Return a copy of every line in the records that includes the word "filter".

Dataset entries:
Start of Block

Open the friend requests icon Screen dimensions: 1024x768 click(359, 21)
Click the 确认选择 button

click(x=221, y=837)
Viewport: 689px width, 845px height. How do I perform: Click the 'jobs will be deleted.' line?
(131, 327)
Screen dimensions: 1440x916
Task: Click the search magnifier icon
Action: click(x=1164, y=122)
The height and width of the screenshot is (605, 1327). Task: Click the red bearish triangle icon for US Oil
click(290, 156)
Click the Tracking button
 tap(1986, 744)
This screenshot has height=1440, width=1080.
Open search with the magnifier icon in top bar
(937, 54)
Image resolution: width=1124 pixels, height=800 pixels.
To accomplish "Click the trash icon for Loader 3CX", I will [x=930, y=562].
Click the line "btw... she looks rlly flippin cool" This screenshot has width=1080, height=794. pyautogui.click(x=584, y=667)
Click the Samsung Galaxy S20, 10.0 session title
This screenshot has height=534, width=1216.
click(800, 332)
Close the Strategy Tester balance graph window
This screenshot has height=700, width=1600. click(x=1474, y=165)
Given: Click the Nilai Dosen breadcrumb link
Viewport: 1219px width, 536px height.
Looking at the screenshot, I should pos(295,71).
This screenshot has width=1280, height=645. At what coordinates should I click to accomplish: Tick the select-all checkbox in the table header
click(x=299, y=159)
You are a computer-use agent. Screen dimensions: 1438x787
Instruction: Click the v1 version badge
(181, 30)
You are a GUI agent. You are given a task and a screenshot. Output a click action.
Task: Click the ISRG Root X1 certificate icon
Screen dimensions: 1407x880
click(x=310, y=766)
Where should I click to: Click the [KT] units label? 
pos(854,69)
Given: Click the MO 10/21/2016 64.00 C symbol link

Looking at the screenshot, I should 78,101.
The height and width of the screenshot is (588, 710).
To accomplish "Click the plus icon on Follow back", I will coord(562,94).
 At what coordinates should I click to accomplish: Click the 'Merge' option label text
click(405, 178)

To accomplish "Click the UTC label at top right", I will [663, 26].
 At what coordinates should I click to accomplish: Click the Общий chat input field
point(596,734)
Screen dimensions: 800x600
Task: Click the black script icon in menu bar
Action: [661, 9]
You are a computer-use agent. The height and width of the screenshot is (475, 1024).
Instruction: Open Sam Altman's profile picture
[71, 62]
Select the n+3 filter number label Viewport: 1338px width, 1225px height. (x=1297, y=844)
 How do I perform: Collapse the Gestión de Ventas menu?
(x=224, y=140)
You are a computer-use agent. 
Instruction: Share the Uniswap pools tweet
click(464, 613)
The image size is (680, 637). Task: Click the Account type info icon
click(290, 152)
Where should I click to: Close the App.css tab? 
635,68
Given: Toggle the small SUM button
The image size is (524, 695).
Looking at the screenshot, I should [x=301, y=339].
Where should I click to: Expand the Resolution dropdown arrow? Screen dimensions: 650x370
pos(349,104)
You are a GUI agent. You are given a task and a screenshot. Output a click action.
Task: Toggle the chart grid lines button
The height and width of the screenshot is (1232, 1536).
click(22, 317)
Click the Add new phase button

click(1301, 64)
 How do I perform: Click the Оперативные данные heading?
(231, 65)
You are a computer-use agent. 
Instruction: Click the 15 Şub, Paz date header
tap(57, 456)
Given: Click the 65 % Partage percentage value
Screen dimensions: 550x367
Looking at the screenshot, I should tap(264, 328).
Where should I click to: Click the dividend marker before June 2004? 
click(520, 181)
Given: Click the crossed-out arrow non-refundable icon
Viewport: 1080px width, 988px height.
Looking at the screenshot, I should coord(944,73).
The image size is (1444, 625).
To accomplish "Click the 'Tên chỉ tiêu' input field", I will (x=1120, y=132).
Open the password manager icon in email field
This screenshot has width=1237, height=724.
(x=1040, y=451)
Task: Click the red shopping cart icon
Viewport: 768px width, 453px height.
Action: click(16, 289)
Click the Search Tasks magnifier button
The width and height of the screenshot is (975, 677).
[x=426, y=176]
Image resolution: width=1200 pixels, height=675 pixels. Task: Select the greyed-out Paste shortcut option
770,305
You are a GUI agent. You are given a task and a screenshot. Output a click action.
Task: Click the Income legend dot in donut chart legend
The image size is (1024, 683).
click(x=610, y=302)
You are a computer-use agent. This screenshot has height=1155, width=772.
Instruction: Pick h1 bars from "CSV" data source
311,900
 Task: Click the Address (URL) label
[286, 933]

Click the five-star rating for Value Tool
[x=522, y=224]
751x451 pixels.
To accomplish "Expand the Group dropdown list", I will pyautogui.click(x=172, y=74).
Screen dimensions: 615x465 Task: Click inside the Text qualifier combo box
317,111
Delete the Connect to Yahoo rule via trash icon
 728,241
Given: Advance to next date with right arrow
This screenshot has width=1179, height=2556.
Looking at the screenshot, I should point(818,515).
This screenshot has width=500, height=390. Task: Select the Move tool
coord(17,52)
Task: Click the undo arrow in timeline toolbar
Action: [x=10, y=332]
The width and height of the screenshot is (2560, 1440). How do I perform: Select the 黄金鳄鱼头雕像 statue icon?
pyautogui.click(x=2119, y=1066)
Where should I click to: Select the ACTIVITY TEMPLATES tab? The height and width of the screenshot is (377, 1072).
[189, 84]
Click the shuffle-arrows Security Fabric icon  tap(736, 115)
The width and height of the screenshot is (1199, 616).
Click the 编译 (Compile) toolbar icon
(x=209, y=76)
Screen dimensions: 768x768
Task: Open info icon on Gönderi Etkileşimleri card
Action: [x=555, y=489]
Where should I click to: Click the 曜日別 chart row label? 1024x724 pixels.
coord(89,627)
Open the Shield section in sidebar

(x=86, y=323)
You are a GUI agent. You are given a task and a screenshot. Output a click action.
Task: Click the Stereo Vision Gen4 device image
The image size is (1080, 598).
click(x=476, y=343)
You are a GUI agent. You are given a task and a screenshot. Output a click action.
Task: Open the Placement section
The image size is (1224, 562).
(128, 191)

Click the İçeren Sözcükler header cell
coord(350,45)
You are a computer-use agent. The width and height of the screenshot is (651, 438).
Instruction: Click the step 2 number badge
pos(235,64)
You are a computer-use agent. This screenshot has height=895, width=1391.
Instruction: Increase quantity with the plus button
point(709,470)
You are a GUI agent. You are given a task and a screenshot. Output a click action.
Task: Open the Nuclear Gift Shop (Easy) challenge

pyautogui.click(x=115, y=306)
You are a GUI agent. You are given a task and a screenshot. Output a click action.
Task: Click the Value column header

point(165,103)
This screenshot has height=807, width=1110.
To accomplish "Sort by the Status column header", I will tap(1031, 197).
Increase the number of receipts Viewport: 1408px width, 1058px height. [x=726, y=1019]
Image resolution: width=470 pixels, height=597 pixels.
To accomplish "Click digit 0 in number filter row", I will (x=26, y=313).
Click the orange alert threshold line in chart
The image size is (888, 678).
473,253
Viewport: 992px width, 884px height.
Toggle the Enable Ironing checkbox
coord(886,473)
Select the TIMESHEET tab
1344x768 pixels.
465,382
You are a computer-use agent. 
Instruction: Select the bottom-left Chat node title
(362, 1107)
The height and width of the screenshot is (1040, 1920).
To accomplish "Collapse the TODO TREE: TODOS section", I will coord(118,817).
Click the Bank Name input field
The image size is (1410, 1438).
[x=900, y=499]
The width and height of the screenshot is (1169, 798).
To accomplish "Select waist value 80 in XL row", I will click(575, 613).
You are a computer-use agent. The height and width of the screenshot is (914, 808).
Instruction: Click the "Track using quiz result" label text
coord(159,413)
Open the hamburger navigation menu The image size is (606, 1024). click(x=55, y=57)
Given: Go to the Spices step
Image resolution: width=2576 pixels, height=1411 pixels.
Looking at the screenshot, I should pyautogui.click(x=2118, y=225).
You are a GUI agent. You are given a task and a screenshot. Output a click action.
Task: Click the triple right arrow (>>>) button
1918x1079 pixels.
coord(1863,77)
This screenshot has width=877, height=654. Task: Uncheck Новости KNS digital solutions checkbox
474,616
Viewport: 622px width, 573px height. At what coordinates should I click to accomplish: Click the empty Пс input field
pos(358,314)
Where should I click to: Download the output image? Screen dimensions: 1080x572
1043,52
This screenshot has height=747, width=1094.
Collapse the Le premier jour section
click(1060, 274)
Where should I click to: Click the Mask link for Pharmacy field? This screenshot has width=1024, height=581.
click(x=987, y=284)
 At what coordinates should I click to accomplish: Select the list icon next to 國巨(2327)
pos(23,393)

End of Block

▸ EXERCISE OUTPUT:
Select the n+3 filter number label Viewport: 1338px width, 1225px height. (x=1297, y=844)
To accomplish "Click digit 0 in number filter row", I will (x=26, y=313).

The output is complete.